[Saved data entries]
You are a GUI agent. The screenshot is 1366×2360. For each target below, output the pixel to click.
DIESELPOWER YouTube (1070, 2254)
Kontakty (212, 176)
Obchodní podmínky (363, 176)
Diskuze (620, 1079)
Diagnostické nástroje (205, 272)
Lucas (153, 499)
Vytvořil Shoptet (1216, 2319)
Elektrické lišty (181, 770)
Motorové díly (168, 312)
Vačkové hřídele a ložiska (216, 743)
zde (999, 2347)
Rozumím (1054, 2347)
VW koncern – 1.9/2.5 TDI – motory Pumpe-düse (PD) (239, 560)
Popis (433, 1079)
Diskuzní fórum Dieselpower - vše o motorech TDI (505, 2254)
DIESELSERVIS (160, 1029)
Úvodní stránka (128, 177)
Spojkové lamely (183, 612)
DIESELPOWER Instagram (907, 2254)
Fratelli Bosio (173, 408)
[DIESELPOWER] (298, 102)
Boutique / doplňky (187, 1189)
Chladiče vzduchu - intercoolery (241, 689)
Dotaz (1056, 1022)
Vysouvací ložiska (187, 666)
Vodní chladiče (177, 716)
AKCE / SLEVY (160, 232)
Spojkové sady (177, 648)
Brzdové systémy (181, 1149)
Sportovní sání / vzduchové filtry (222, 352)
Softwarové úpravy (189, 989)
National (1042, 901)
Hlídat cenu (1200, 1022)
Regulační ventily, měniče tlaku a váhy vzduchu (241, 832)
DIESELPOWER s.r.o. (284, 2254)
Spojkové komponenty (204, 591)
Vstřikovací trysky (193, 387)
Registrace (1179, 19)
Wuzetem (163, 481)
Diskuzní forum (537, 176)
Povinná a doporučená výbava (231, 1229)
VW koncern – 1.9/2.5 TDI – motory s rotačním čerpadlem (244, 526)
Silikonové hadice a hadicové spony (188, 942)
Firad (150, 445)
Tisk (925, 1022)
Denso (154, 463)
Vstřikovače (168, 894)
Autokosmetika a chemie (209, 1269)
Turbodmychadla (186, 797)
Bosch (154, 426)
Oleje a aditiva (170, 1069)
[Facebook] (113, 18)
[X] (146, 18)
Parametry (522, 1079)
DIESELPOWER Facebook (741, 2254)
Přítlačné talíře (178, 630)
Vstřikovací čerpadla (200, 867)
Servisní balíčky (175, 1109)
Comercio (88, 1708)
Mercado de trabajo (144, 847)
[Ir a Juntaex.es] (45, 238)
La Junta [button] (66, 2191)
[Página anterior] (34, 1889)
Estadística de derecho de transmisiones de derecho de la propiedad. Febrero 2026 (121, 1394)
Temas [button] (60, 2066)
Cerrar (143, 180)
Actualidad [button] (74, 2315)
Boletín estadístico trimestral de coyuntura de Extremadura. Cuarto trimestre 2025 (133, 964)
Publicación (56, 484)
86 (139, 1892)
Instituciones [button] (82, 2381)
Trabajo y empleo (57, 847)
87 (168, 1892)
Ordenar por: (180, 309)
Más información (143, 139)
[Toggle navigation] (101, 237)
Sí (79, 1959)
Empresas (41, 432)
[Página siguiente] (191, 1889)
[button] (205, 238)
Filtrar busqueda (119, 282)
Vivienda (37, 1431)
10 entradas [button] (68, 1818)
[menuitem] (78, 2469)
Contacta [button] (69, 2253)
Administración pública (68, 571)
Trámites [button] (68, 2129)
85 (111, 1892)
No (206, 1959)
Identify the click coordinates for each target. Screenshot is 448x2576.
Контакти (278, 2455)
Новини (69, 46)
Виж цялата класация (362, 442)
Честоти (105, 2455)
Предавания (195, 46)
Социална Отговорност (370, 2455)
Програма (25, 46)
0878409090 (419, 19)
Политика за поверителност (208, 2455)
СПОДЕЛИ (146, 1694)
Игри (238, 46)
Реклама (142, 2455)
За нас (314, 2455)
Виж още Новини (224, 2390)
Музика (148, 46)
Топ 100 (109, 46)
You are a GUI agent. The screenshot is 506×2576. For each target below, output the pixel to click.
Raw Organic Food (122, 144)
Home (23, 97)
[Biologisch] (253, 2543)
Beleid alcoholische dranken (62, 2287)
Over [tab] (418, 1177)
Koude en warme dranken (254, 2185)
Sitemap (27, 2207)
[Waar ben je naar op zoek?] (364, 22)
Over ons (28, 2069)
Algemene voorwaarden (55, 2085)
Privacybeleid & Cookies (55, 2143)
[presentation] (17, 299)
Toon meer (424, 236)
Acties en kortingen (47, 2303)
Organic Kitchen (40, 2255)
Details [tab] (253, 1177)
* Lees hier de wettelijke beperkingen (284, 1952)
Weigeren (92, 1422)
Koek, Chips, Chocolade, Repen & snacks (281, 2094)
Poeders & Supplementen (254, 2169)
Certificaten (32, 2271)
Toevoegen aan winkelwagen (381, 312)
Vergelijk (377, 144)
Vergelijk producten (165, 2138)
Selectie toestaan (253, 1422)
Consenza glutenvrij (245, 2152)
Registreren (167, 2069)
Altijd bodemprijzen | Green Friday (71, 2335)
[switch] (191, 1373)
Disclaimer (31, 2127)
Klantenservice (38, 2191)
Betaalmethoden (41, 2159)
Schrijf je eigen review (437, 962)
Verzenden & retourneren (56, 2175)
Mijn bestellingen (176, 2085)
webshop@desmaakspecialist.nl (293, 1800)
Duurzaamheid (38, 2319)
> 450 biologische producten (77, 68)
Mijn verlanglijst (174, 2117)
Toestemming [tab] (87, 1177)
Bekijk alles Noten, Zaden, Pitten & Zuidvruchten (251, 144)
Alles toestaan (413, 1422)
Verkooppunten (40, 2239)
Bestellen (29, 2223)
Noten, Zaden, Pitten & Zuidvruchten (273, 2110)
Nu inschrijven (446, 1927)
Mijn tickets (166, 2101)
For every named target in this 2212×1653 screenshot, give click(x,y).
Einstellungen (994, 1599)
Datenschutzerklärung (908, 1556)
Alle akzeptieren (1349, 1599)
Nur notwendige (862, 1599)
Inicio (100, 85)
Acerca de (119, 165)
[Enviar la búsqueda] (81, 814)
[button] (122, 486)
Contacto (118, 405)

REQUIRED ACTION:
Up to and including the line with "Povinná a doporučená výbava (231, 1229)", output each line of the entries above exactly, starting from the first.

EXERCISE ANSWER:
You are a GUI agent. The screenshot is 1366×2360. For each target below, output the pixel to click.
DIESELPOWER YouTube (1070, 2254)
Kontakty (212, 176)
Obchodní podmínky (363, 176)
Diskuze (620, 1079)
Diagnostické nástroje (205, 272)
Lucas (153, 499)
Vytvořil Shoptet (1216, 2319)
Elektrické lišty (181, 770)
Motorové díly (168, 312)
Vačkové hřídele a ložiska (216, 743)
zde (999, 2347)
Rozumím (1054, 2347)
VW koncern – 1.9/2.5 TDI – motory Pumpe-düse (PD) (239, 560)
Popis (433, 1079)
Diskuzní fórum Dieselpower - vše o motorech TDI (505, 2254)
DIESELSERVIS (160, 1029)
Úvodní stránka (128, 177)
Spojkové lamely (183, 612)
DIESELPOWER Instagram (907, 2254)
Fratelli Bosio (173, 408)
[DIESELPOWER] (298, 102)
Boutique / doplňky (187, 1189)
Chladiče vzduchu - intercoolery (241, 689)
Dotaz (1056, 1022)
Vysouvací ložiska (187, 666)
Vodní chladiče (177, 716)
AKCE / SLEVY (160, 232)
Spojkové sady (177, 648)
Brzdové systémy (181, 1149)
Sportovní sání / vzduchové filtry (222, 352)
Softwarové úpravy (189, 989)
National (1042, 901)
Hlídat cenu (1200, 1022)
Regulační ventily, měniče tlaku a váhy vzduchu (241, 832)
DIESELPOWER s.r.o. (284, 2254)
Spojkové komponenty (204, 591)
Vstřikovací trysky (193, 387)
Registrace (1179, 19)
Wuzetem (163, 481)
Diskuzní forum (537, 176)
Povinná a doporučená výbava (231, 1229)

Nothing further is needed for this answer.